:: Problem to solve ::
Format each line of the listing below as a JSON list of strings, one string per line, skipping blank lines. Leave the pictures out of your answer.
_ _ _ _
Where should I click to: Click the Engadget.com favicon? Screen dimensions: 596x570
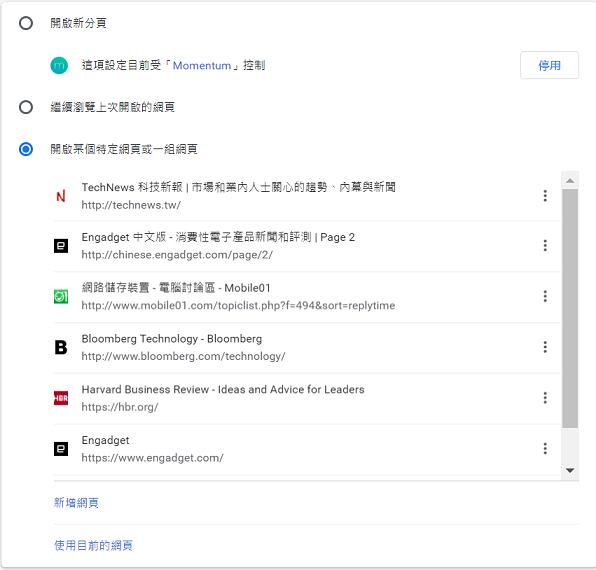61,449
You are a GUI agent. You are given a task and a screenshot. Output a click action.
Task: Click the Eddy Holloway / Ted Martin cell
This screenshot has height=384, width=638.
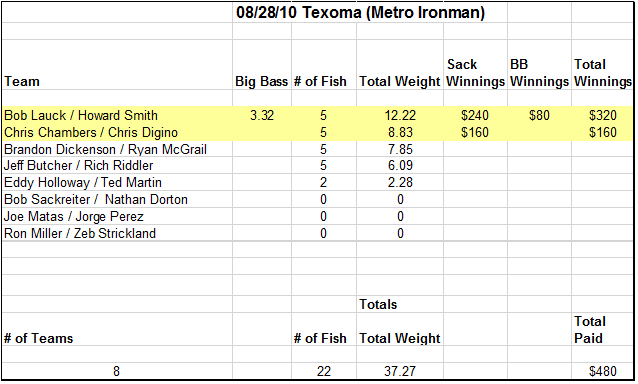click(117, 183)
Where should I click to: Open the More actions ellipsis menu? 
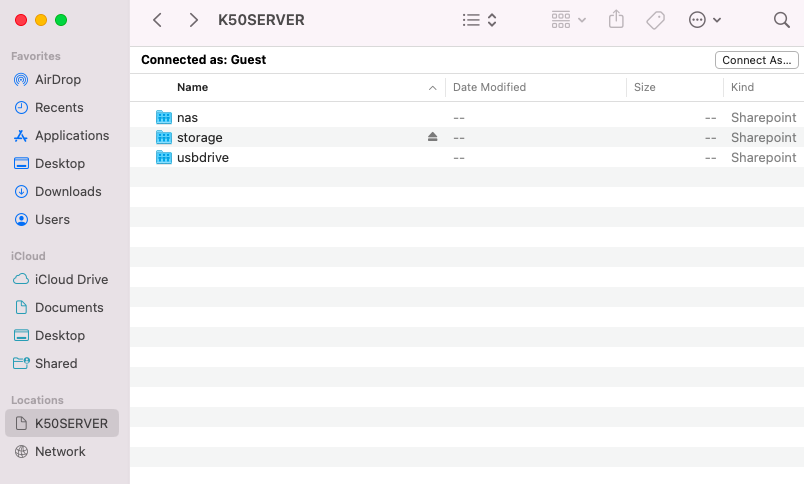(x=705, y=20)
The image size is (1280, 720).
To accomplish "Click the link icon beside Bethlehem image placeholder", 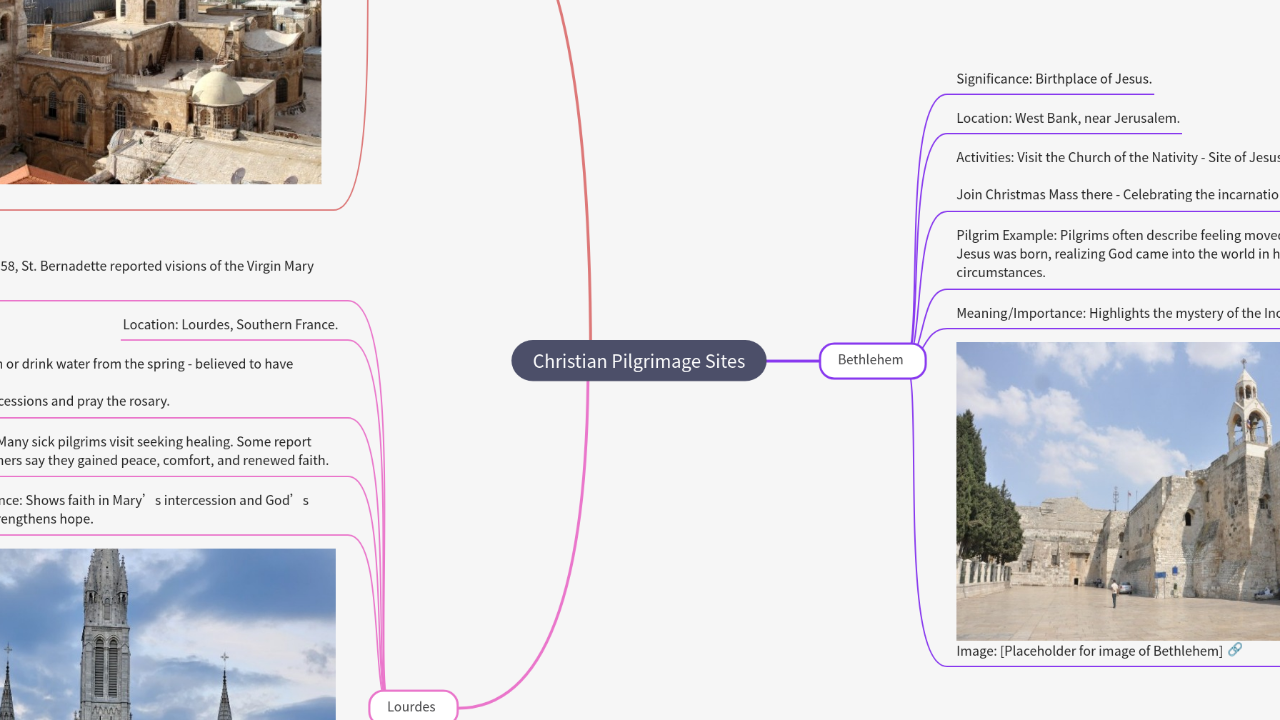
_ _ _ _
:: Problem solution ::
[
  "Where should I click to: Click the Engadget.com favicon? Screen dimensions: 596x570",
  "61,449",
  "You are a GUI agent. You are given a task and a screenshot. Output a click action.",
  "Task: Click the Eddy Holloway / Ted Martin cell",
  "This screenshot has height=384, width=638.",
  "click(117, 183)",
  "Where should I click to: Open the More actions ellipsis menu? ",
  "(x=705, y=20)",
  "The image size is (1280, 720).",
  "To accomplish \"Click the link icon beside Bethlehem image placeholder\", "
]